Editorial: Can students afford to eat?
Unprecedentedly high financial burdens threaten the future livelihood of UTM students.

Whether you’ve noticed it walking through the aisles of the grocery store, looking for a place to live, or just trying to fill up your car with gas, inflation in Canada has become glaringly apparent to anyone who lives here. While inflation impacts all Canadians to some degree, it is more important than ever to understand the ways in which students are disproportionately disadvantaged by Canada’s current inflation crisis. 

Not only is it more difficult than ever to find affordable student housing, but the average tuition costs continue to be the highest they’ve ever been for both international and domestic students. To manage these costs, many students turn to employment, where they are either asked for years of experience in order to land a job in their field—training and experience that most university students could not possibly hope to possess—or they are forced get a physically demanding job that “pays well,” but is time-consuming and yet another responsibility. 

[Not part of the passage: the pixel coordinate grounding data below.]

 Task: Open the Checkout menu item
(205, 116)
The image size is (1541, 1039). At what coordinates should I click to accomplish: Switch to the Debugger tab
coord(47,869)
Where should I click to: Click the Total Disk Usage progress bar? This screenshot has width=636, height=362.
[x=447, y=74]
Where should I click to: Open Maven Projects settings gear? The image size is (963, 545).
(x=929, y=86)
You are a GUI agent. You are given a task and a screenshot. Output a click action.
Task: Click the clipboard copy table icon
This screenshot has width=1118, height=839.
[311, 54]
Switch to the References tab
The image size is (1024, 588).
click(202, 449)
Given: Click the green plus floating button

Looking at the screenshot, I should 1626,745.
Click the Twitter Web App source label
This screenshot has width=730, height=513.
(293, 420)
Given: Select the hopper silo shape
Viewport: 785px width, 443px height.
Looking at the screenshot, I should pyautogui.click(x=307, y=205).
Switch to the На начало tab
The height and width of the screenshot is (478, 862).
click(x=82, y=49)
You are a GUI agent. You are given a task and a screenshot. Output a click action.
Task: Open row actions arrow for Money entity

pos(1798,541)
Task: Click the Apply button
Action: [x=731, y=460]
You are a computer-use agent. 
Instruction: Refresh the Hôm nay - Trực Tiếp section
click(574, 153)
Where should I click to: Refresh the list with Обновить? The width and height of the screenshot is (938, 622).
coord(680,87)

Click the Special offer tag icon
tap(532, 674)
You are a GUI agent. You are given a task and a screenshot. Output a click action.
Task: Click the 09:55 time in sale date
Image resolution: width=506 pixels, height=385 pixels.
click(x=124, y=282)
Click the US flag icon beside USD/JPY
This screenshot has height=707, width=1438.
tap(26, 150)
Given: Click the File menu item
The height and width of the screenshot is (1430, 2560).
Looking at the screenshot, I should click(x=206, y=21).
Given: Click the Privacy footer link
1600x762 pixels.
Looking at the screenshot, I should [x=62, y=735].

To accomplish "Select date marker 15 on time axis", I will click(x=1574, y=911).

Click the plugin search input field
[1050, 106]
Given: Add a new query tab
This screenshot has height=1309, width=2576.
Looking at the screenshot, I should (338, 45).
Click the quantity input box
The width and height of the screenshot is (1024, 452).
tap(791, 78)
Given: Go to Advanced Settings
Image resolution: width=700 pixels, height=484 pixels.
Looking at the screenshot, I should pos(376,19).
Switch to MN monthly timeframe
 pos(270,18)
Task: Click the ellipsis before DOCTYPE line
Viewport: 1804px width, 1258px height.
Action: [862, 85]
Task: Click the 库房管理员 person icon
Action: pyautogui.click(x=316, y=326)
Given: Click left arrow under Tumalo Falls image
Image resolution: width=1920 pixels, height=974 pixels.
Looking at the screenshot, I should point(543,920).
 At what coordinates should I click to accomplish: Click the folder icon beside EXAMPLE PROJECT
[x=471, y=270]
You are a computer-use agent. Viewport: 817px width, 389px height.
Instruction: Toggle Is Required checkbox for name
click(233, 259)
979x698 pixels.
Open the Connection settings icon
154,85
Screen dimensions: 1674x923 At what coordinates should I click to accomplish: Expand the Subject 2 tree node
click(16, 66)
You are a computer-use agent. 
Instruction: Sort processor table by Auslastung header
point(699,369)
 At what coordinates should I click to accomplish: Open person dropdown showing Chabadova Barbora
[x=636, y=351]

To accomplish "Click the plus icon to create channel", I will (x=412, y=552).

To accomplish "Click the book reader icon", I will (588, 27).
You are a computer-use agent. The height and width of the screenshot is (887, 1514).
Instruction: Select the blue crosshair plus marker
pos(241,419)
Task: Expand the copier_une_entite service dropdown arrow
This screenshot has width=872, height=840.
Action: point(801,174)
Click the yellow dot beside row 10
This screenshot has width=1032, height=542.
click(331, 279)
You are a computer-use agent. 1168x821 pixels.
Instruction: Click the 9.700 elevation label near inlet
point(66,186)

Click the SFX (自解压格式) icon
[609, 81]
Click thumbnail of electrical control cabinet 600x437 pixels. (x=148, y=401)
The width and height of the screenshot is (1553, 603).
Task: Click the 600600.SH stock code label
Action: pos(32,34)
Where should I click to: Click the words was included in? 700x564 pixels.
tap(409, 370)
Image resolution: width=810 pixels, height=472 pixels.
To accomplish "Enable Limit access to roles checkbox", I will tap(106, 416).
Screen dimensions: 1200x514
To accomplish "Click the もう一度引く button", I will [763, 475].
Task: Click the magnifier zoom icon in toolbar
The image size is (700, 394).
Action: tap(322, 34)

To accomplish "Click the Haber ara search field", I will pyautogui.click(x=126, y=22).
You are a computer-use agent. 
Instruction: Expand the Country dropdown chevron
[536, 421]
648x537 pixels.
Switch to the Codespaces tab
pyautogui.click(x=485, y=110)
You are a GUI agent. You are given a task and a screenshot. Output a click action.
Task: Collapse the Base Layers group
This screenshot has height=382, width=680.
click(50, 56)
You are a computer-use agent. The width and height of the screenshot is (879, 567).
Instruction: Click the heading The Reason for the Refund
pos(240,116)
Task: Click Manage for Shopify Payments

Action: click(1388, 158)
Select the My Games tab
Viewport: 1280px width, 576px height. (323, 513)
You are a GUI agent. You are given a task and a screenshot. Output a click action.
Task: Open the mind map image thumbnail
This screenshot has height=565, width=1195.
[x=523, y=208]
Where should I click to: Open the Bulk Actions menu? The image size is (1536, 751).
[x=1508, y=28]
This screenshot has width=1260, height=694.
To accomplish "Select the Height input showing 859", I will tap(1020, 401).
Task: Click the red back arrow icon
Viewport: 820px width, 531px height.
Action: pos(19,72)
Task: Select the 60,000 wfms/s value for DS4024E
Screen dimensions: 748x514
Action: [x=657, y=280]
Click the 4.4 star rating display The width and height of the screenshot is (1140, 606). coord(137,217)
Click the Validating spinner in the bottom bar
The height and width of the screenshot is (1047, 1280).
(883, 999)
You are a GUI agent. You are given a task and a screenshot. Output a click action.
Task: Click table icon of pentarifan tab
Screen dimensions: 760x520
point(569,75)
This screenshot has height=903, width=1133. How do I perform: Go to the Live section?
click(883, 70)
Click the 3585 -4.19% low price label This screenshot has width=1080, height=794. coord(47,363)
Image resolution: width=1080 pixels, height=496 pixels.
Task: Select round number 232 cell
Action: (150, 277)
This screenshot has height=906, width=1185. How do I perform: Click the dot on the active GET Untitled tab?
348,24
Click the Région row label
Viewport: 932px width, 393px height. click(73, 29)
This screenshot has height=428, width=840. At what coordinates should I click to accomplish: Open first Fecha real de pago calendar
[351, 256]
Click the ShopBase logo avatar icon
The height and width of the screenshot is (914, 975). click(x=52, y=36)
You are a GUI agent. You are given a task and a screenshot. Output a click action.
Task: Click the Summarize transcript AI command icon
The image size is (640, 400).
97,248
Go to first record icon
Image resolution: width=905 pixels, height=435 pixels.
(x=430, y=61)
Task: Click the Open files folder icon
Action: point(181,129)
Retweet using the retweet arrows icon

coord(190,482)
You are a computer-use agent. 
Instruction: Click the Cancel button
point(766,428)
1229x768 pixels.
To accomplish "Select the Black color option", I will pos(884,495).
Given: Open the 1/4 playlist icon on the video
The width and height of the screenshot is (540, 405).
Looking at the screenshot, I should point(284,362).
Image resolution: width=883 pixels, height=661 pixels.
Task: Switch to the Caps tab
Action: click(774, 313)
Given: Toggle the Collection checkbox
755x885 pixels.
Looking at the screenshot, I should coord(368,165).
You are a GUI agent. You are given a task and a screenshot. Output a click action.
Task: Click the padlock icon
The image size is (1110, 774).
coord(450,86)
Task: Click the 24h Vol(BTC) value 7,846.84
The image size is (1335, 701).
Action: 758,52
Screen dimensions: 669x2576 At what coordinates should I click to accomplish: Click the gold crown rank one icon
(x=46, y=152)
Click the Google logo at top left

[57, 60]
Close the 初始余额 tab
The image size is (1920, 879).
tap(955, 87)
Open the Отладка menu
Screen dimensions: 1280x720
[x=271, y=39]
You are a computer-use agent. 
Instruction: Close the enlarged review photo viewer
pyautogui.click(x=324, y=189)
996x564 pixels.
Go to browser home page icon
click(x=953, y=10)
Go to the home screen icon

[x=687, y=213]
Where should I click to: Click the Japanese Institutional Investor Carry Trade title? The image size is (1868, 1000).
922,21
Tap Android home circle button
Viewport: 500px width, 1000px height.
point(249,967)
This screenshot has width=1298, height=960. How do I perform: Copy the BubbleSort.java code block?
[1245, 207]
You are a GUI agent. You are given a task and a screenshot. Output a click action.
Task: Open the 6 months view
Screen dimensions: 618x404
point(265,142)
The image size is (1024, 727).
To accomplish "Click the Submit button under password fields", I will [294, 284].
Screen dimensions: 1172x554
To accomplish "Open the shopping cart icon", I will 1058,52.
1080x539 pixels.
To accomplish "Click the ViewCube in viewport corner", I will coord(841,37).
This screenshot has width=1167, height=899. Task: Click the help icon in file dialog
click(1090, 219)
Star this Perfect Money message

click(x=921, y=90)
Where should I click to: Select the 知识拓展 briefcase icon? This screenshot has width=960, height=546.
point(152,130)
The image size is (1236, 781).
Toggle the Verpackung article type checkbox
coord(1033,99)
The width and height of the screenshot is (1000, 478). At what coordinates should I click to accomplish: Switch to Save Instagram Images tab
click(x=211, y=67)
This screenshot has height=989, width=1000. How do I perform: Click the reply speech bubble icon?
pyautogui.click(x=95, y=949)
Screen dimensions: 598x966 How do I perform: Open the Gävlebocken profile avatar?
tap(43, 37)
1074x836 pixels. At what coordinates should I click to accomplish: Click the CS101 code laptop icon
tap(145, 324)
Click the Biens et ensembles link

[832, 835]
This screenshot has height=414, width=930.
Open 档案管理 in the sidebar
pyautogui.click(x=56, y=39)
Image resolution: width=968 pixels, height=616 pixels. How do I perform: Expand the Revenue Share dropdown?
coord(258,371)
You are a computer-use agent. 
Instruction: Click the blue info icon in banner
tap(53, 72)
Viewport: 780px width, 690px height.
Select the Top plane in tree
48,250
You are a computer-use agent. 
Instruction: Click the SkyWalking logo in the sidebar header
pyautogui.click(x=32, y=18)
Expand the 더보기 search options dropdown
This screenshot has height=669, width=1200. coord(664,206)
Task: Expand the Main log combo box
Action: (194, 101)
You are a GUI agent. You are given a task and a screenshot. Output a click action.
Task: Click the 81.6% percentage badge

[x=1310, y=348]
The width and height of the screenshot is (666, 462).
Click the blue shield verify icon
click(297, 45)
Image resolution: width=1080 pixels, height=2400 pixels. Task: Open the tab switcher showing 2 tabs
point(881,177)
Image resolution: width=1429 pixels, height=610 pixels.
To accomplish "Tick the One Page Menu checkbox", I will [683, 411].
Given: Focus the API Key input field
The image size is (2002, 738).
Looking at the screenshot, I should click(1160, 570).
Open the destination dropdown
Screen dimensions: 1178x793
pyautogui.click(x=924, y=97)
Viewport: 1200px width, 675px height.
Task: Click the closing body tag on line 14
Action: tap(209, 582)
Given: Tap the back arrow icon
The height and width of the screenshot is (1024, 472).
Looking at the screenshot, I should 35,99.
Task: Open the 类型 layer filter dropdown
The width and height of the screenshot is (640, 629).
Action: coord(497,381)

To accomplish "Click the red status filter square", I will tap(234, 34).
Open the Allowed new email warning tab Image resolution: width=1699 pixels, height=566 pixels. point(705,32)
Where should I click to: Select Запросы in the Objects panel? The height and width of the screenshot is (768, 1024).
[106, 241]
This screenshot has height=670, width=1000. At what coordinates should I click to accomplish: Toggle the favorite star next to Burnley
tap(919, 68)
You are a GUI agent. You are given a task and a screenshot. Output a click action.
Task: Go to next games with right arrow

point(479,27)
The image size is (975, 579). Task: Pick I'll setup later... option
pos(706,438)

Students are not just taking on debt due to the enormous financial burdens of rent and tuition, but many are finding themselves taking on debt just to keep themselves fed and clothed. Of course, some students are at higher risk of needing to take on debt than others. While some students have the immense privilege of having loved ones who can help cover the costs of university, other students are left to fend for themselves, with no promise of financial assistance or debt forgiveness. 

It is time that the financial struggles of students who will go on to compose the Canada workforce are prioritized by the Canadian government and university administrators alike. The unprecedentedly high costs of student living can easily impact the lives and well-being of University of Toronto Mississauga students and alumni for decades to come.